El doctor Pérez-Castro, inventor de la técnica de la ureteroscopia explica que “frente a otros métodos de diagnóstico como el TAC, ecografía o resonancia, sólo la ureteroscopia ofrece la posibilidad de observar en directo el uréter y el riñón en su interior, lo que aumenta la calidad y fiabilidad del diagnóstico y de la manera de abordar el tratamiento de las patologías urológicas”. Así, esta técnica permite la exploración y aplicación de diferentes tratamientos frente a tumores urológicos, cálculos en el tracto urinario, estenosis ureterales, malformaciones congénitas y la exploración de patologías que no son perceptibles con otros estudios radiológicos convencionales.
La utilización de instrumentos rígidos para este tipo de intervenciones es la práctica más extendida, frente a los flexibles. A este respecto, el doctor Pérez-Castro indica que “en los últimos años, en la parte del tratamiento, la ureteroscopia rígida ha evolucionado en gran medida, principalmente porque su aplicación, combinada con el láser, permite la eliminación de piedras o tumores. Mientras que el campo del diagnóstico, los aparatos ureteroscopios ahora son más finos y las cámaras de endovisión son cada vez mejores de calidad con menor volumen y menor peso”.
Litiasis renal en España
El principal síntoma de un cólico nefrítico provocado por piedras en el riñón es un dolor intenso, brusco e inesperado que se localiza en aquella parte donde se deposita el cálculo, bien en el costado cuando se encuentra en los riñones o en los testículos o genitales cuando se sitúa en la parte inferior del aparato urinario. “En algunos casos, el dolor va precedido de la presencia asintomática de sangre en orina, provocada porque al descender la piedra a través del uréter va rascando sus paredes, aunque sólo es perceptible a través del microscopio, o que ésta se vuelva de color oscuro intenso”, advierte el doctor Iglesias.

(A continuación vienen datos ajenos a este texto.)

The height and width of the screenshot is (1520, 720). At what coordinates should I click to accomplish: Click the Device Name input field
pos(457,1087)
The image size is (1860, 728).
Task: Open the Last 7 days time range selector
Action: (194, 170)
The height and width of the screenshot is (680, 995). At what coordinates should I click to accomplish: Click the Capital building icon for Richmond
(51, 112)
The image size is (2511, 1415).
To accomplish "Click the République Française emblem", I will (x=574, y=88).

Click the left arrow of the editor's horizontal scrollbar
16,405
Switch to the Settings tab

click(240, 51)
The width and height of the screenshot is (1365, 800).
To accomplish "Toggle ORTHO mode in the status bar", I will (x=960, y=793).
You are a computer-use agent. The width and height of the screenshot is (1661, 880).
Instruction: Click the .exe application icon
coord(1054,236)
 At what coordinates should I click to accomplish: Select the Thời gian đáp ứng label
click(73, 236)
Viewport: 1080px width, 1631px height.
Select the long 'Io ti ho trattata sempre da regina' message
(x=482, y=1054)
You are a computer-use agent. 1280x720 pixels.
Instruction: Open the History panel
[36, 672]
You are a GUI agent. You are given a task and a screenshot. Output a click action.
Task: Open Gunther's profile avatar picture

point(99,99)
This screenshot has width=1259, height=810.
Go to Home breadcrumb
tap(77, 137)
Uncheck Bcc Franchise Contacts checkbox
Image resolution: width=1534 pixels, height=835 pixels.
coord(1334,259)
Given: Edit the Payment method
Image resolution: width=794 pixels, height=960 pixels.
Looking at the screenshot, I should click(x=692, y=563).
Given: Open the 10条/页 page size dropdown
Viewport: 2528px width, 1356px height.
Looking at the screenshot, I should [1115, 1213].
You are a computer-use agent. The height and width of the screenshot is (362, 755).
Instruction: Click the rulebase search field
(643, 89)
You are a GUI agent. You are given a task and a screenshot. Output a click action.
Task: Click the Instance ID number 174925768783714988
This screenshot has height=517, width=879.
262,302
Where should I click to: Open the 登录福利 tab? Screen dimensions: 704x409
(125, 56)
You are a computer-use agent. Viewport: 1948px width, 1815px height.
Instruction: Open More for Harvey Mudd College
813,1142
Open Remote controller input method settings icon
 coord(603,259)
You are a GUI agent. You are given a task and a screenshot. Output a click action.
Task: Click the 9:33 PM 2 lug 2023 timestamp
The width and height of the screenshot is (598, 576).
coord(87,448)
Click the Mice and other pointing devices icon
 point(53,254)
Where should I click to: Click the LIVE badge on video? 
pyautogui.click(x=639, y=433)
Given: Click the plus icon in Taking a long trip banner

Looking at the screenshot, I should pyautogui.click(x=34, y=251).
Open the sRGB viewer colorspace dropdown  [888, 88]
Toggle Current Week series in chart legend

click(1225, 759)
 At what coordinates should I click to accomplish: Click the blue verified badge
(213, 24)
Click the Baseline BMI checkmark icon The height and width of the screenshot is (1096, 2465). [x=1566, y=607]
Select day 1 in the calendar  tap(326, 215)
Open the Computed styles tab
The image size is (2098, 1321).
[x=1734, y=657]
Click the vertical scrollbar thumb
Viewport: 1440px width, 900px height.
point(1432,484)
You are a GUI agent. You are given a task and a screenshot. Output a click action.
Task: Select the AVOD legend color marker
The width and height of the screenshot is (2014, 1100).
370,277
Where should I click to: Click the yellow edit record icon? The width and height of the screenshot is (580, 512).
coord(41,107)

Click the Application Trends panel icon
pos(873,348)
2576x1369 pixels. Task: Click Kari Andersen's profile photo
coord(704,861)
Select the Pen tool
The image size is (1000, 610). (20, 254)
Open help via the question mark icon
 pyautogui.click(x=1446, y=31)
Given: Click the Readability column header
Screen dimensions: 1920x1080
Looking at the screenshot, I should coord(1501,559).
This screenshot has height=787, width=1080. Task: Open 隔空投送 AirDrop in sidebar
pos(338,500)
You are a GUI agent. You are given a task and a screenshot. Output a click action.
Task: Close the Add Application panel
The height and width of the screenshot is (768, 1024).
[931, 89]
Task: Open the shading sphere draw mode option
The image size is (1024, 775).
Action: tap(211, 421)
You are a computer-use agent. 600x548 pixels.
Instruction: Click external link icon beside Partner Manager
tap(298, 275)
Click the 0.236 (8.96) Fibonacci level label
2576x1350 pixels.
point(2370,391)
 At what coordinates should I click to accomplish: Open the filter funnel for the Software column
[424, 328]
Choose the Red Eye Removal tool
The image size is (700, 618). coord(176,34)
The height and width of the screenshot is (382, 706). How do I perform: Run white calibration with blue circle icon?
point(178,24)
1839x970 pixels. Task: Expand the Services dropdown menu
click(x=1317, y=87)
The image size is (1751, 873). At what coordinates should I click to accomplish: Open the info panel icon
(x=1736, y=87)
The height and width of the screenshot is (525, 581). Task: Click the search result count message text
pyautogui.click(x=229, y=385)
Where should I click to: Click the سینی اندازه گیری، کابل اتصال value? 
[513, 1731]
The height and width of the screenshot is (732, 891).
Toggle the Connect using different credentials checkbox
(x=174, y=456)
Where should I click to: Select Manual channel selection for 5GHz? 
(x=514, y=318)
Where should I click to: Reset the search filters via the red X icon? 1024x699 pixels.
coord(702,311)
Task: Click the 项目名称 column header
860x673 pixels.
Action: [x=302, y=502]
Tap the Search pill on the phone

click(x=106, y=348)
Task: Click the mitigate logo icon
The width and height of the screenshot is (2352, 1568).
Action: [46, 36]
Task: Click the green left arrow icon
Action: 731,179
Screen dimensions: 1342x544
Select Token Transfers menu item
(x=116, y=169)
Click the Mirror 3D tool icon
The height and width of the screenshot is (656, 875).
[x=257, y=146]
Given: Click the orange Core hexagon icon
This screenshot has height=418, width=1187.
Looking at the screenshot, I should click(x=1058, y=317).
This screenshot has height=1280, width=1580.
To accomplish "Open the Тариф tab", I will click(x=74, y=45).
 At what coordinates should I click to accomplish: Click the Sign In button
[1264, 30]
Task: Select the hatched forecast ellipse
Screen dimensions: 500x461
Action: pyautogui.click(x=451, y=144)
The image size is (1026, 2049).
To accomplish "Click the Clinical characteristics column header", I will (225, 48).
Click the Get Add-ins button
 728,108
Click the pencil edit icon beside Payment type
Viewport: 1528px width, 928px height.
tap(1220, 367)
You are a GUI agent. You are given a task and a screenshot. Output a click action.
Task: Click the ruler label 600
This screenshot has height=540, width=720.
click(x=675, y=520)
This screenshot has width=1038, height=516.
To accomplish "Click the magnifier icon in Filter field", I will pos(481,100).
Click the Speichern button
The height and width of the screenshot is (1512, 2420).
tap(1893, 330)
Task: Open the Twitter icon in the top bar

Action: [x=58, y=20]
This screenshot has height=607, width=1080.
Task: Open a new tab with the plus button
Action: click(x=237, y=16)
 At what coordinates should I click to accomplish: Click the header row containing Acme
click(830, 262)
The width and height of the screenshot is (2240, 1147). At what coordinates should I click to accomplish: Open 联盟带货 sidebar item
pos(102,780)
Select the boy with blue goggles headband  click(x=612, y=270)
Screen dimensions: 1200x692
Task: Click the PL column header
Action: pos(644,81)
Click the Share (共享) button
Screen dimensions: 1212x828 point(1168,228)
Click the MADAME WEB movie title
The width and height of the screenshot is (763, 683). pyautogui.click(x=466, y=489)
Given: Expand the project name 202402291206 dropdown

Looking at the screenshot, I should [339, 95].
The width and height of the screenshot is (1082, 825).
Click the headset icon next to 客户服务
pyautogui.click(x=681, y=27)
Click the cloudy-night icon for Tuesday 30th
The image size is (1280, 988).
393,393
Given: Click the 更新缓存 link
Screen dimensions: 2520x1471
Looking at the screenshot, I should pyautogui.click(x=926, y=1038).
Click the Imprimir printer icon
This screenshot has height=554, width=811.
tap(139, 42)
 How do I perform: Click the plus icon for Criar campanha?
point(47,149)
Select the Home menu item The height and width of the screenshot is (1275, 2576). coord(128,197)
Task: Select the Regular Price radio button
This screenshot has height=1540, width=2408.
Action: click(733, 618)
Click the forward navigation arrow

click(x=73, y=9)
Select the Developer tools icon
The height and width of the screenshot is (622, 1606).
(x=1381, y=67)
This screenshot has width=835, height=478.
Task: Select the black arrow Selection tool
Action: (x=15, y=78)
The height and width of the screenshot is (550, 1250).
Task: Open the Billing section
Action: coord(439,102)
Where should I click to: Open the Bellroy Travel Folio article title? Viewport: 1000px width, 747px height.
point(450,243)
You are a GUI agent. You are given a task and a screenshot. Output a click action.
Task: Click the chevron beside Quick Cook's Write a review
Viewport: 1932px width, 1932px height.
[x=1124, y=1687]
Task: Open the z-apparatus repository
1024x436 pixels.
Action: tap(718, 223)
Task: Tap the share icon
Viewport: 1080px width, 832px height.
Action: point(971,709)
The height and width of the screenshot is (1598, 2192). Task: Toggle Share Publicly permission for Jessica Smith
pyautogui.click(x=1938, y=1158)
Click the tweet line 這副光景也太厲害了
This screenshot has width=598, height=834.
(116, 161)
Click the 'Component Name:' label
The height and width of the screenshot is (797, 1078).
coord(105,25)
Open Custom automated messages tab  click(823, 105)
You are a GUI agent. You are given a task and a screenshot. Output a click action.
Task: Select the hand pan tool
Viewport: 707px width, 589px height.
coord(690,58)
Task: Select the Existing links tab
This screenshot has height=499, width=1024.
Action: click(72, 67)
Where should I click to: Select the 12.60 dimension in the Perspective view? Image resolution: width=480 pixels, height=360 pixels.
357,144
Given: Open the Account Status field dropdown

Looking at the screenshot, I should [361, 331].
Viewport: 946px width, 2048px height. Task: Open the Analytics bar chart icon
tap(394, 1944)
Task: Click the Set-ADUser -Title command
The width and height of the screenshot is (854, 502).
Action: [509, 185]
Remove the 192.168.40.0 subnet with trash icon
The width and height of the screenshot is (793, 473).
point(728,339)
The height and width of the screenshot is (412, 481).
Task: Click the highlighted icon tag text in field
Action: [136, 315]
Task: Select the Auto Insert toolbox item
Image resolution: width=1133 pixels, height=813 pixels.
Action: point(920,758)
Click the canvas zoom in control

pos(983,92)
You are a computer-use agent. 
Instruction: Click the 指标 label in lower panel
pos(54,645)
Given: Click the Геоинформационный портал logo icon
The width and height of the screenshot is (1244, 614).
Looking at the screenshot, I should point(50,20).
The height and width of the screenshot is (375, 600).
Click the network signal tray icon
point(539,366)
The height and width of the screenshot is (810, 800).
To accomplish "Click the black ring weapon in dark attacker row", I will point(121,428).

En las últimas décadas, la incidencia de esta enfermedad en los países desarrollados ha aumentado, y aunque depende de las zonas y la alimentación de la región, en líneas generales se estima que un 4% de la población española sufre litiasis o cálculos (“piedras”) en las vías urinarias. Esta enfermedad es la más frecuente tras las infecciones y las enfermedades prostáticas que se pueden localizar en las vías urinarias.
El doctor Iglesias explica que “la litiasis es más común en la población entre los 25-50 años. Es decir en la época de mayor productividad de la vida, por ello esta enfermedad suele tener una carga económica considerable por las bajas laborales que ocasiona”. Recientemente, un estudio de la Asociación Española de Urología indicó que el aumento en España de pacientes con cálculos en el riñón se asociaba a la vida sedentaria y al abuso de comida rápida.
Los cálculos renales pueden ser causa o consecuencia de infecciones frecuentes de la orina, por lo que puede aparecer fiebre, molestias al orinar y dificultad para la micción. Por último, con menor frecuencia, se pueden producir otros problemas médicos, como la nefrocalcinosis o depósitos de calcio en el tejido de riñón, cálculos coraliformes (moldes de calcio que rellenan la pelvis renal), insuficiencia renal, etc.